§ TASKS TO PERFORM
- 1) In the post about the GPL and IP agreements, which two websites supplied the GPL-licensed code that Daimaou's code was derived from?
- 2) Please quote the post about the GPL and IP agreements word for word, beginning at the words "The GPL doesn't" and stopping after the words "not necissarily public.".

§ DOCUMENT EXTRACT
# # # #
Clash of the GPL and Other IP Agreements?
Daimaou asks: "A situation I'm involved in at work has raised some questions regarding the GPL vs. IP agreements. When I started working for my employer several years ago I signed an IP agreement that states anything I think while working for them is theirs, as well as anything I've ever thought in the past if it enters their building; dumb, but I needed a job." To make a long story short: Daimaou wrote some code derived from GPLed sources. Now his company wants to take control over what he's written. IP agreements aside, this sounds like a GPL violation since the company's IP can't override IP already established by the original GPLed code. Daimaou also says the company is trying to patent at least some of the code. Is there anything Daimaou, or anyone else for that matter, can do to get the company to cut short their plans and play fair with IP that obviously doesn't belong entirely to them?
"About a year and a half ago, I brought in some source code that I had worked on prior to working here; after receiving verbal OKs that the code would remain mine.
My code was derived from code I got from IBM's Developer Works website and also ActiveState's website; all of which was released under the GPL. I made a lot of additions to the software of my own, but the parts from the above sources were integral pieces and without them, my code wouldn't work.
Now, my employer is trying to lay claim to this software and has filed at least one patent on it that I know of. They have also distributed it but refuse to make the source public. They claim that because of my IP agreement, they have full rights to this source code.
I would like to hear what other readers think and perhaps get some suggested courses of action from people who are smarter with regards to law and the GPL than I am."
My code was derived from code I got from IBM's Developer Works website and also ActiveState's website; all of which was released under the GPL. I made a lot of additions to the software of my own, but the parts from the above sources were integral pieces and without them, my code wouldn't work.
Now, my employer is trying to lay claim to this software and has filed at least one patent on it that I know of. They have also distributed it but refuse to make the source public. They claim that because of my IP agreement, they have full rights to this source code.
I would like to hear what other readers think and perhaps get some suggested courses of action from people who are smarter with regards to law and the GPL than I am."
The GPL doesn't give a rat's about IP agreements, and it doesn't care who the rightsholder is. When you transfer the copyright from your code to them, they become the GPL copyright holder, and are thus bound by that license for the code in question. That means the patents are likely good and the derived code must be made available with the app, though not necissarily free, and not necissarily public.
But I am not a lawyer, this is not legal advice, and I might be wrong.
# # # #
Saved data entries
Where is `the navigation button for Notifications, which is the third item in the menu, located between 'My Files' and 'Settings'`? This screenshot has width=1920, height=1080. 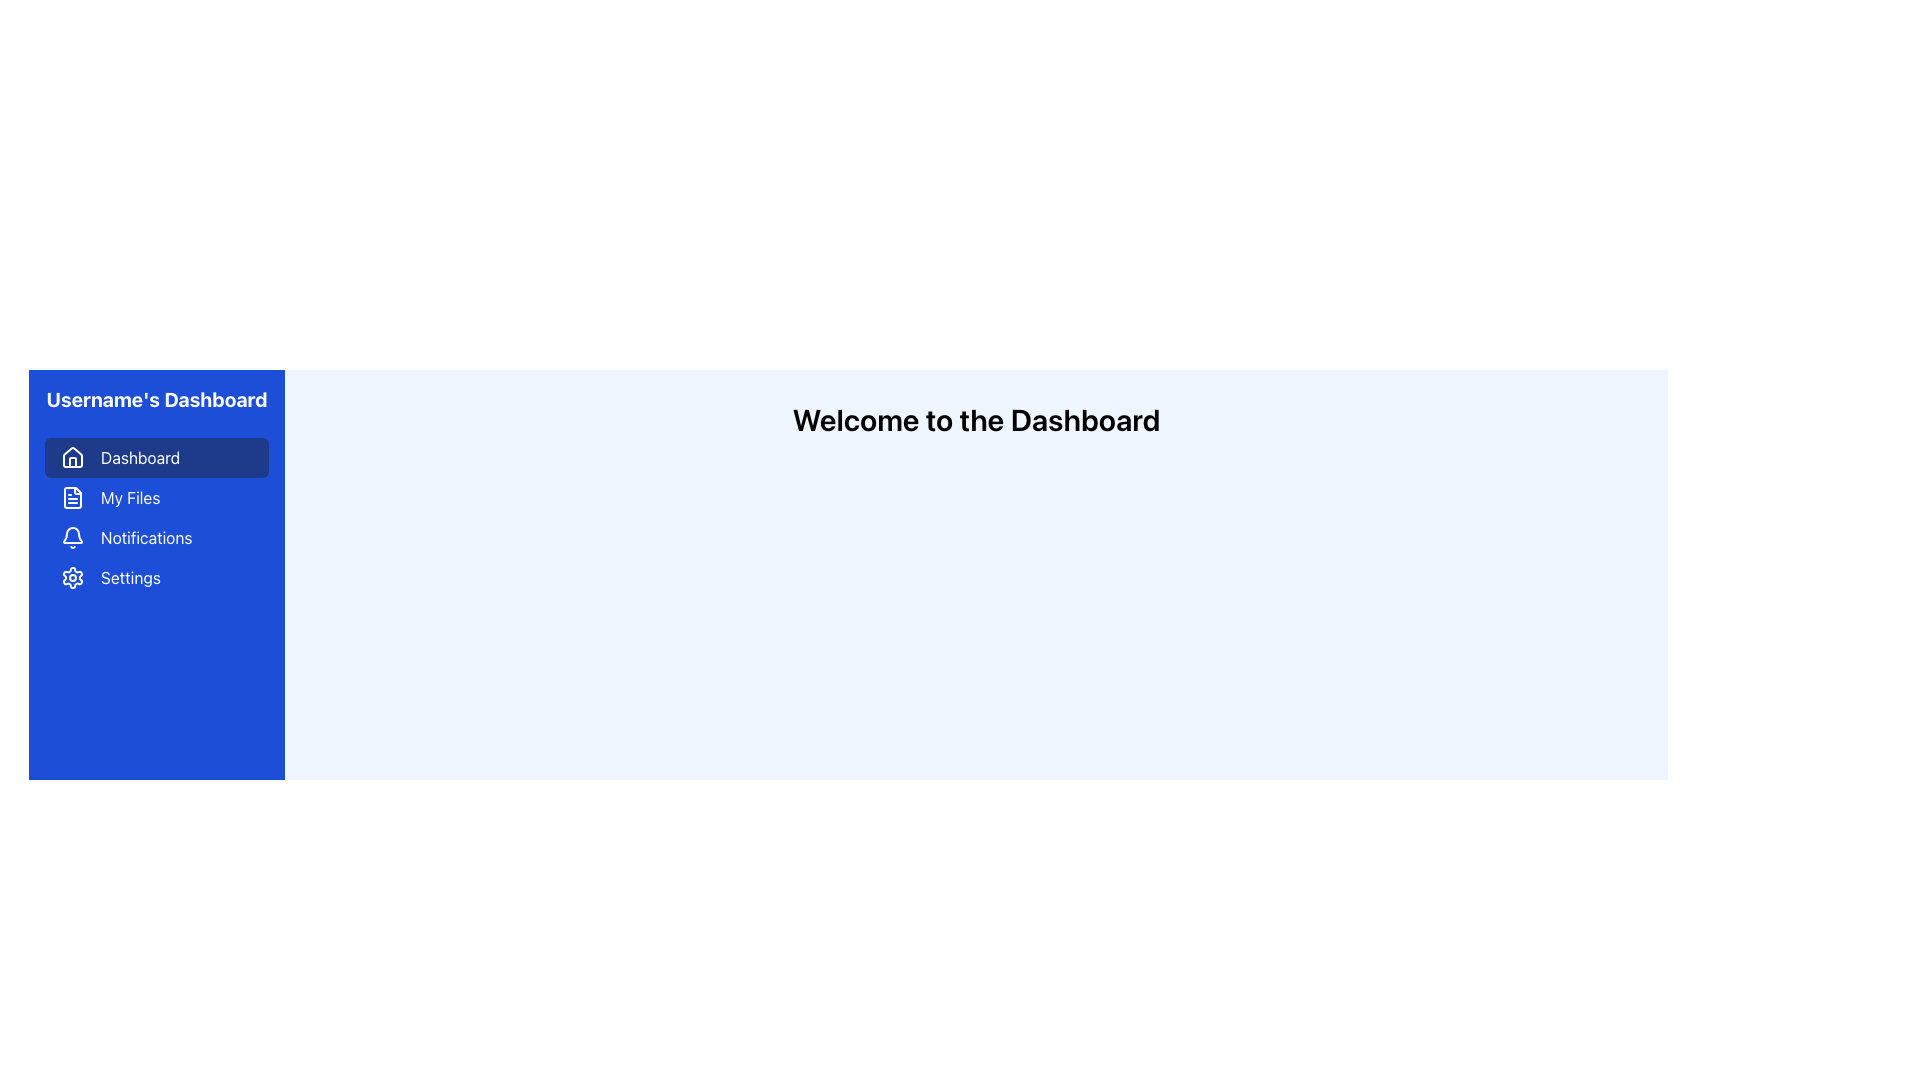
the navigation button for Notifications, which is the third item in the menu, located between 'My Files' and 'Settings' is located at coordinates (156, 536).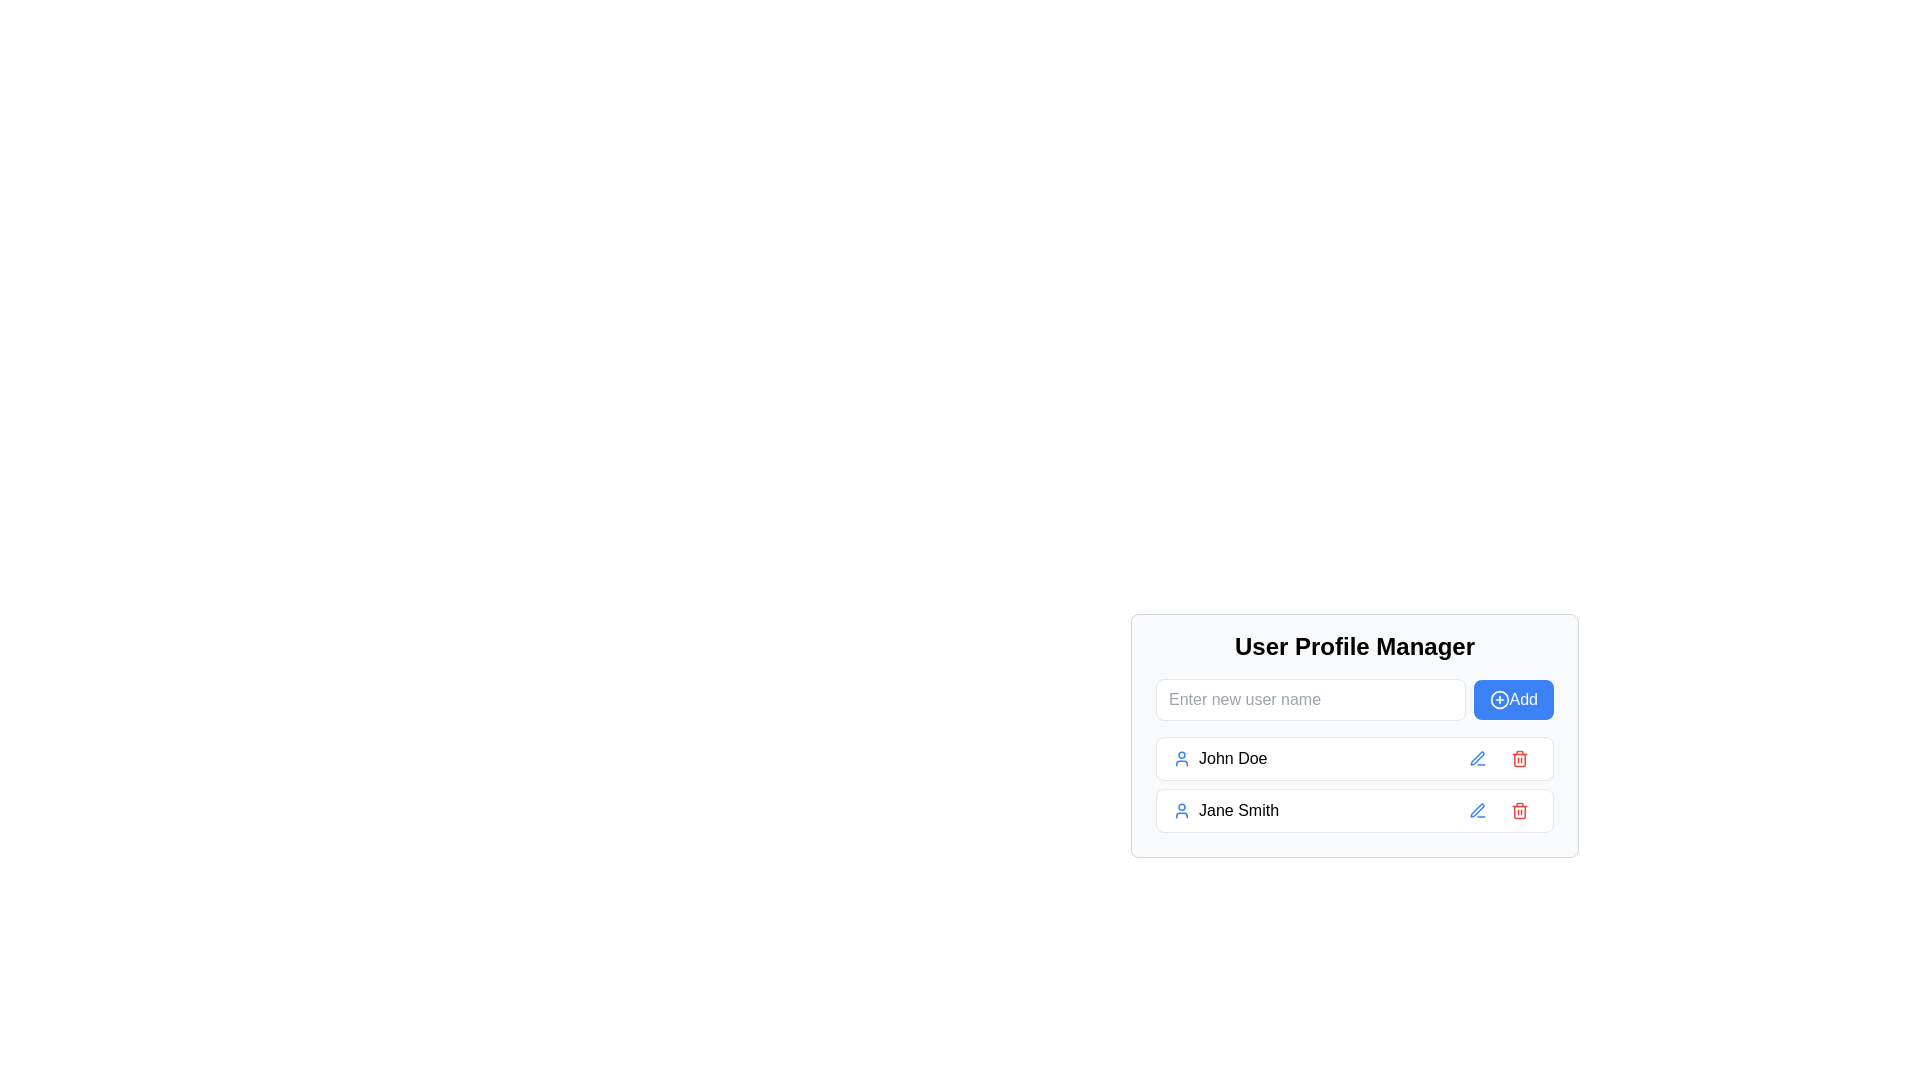  Describe the element at coordinates (1498, 698) in the screenshot. I see `the circular plus icon on the blue 'Add' button` at that location.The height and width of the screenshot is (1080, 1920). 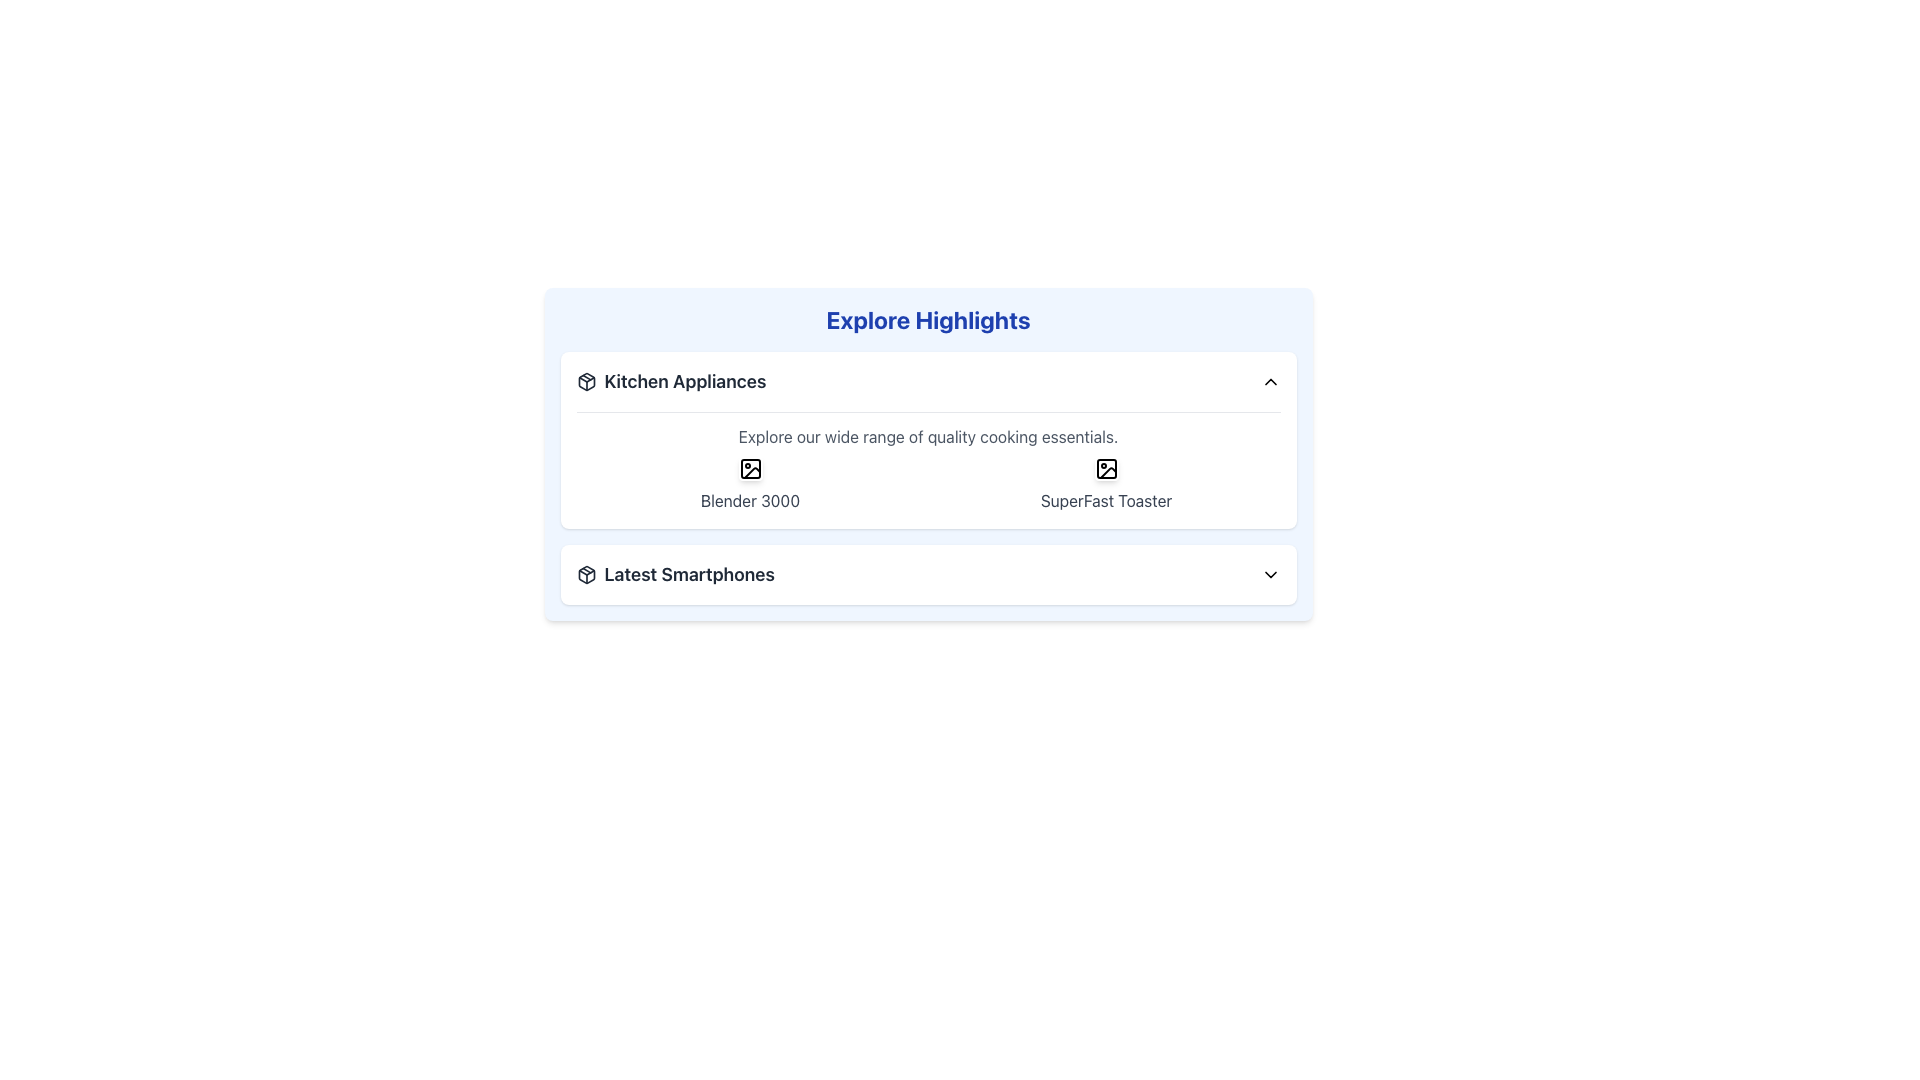 What do you see at coordinates (749, 469) in the screenshot?
I see `the decorative rectangle located in the upper-left region of the 'Blender 3000' product image, which has rounded corners and appears empty or solid color` at bounding box center [749, 469].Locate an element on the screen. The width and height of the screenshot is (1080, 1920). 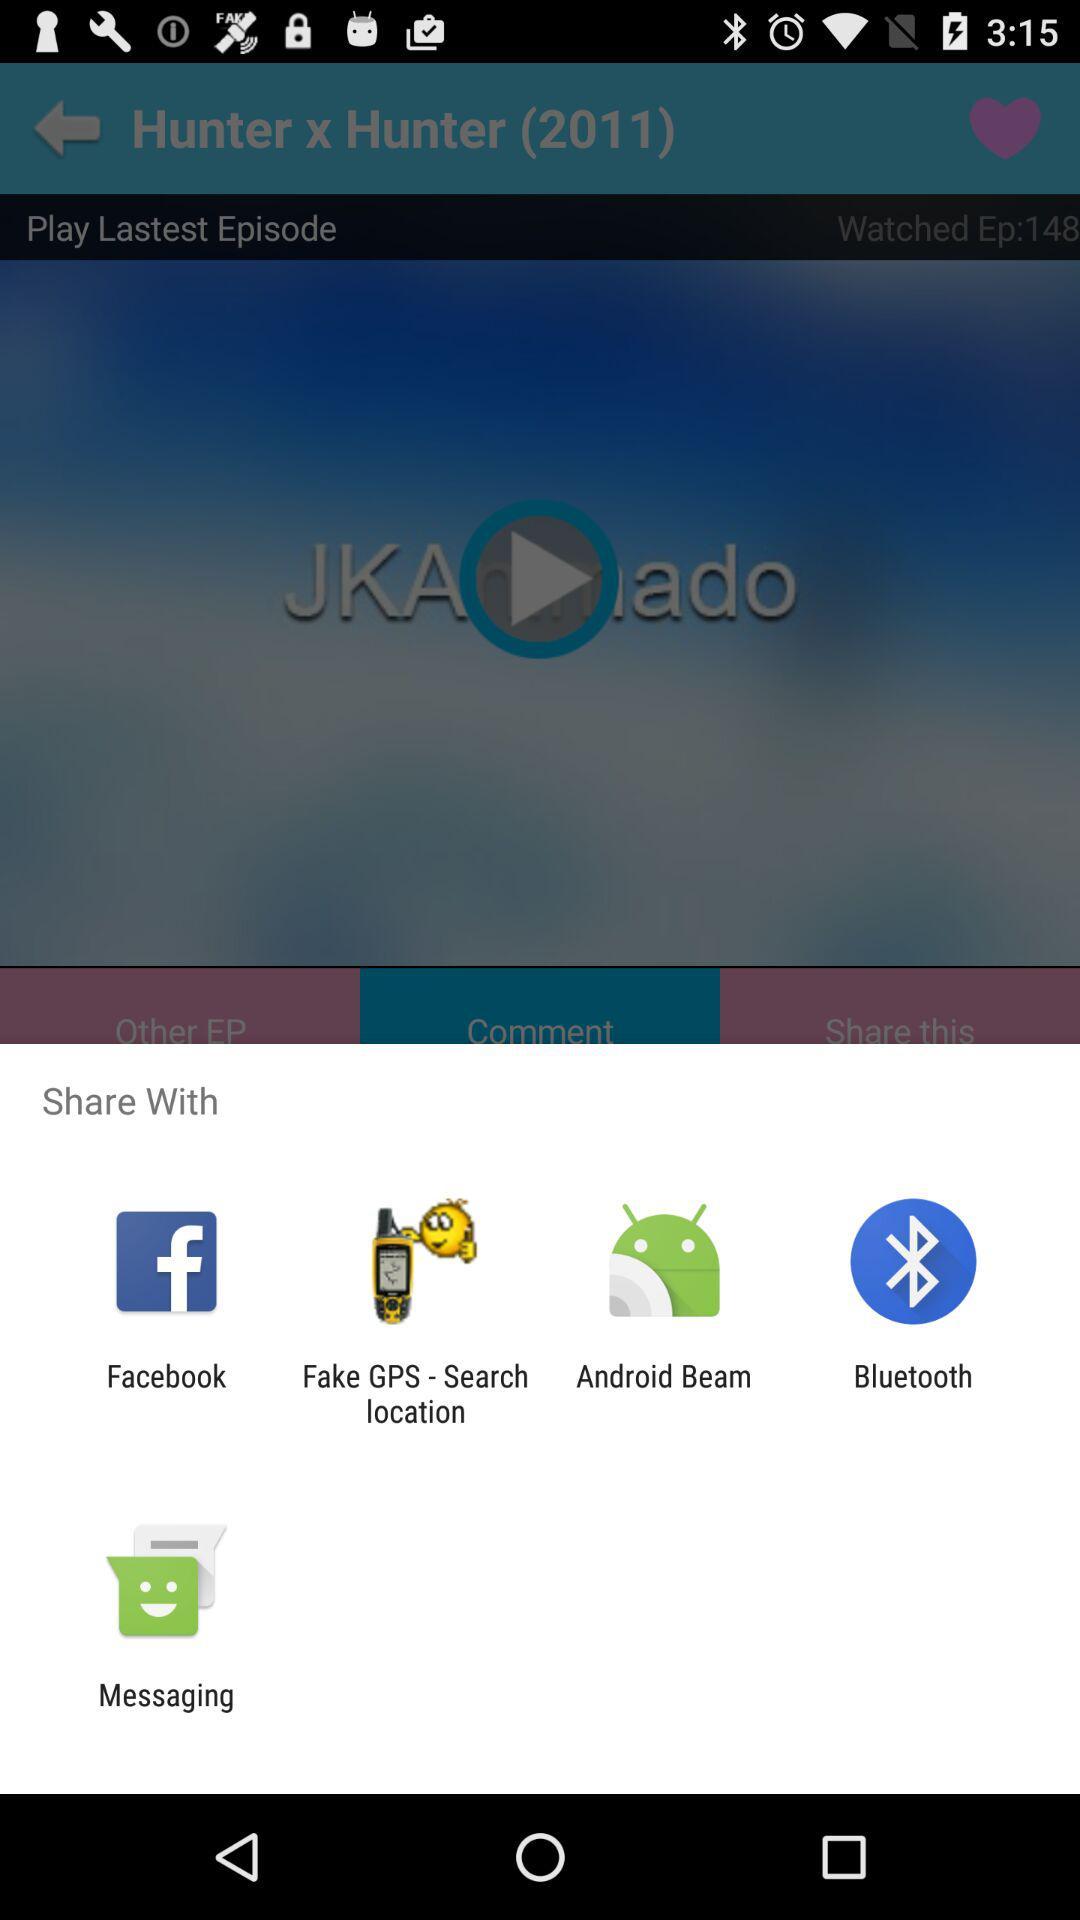
app to the left of the fake gps search item is located at coordinates (165, 1392).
# # # #
§ RESPONSE LIST
- 1) IBM's Developer Works website and ActiveState's website.

- 2)
The GPL doesn't give a rat's about IP agreements, and it doesn't care who the rightsholder is. When you transfer the copyright from your code to them, they become the GPL copyright holder, and are thus bound by that license for the code in question. That means the patents are likely good and the derived code must be made available with the app, though not necissarily free, and not necissarily public.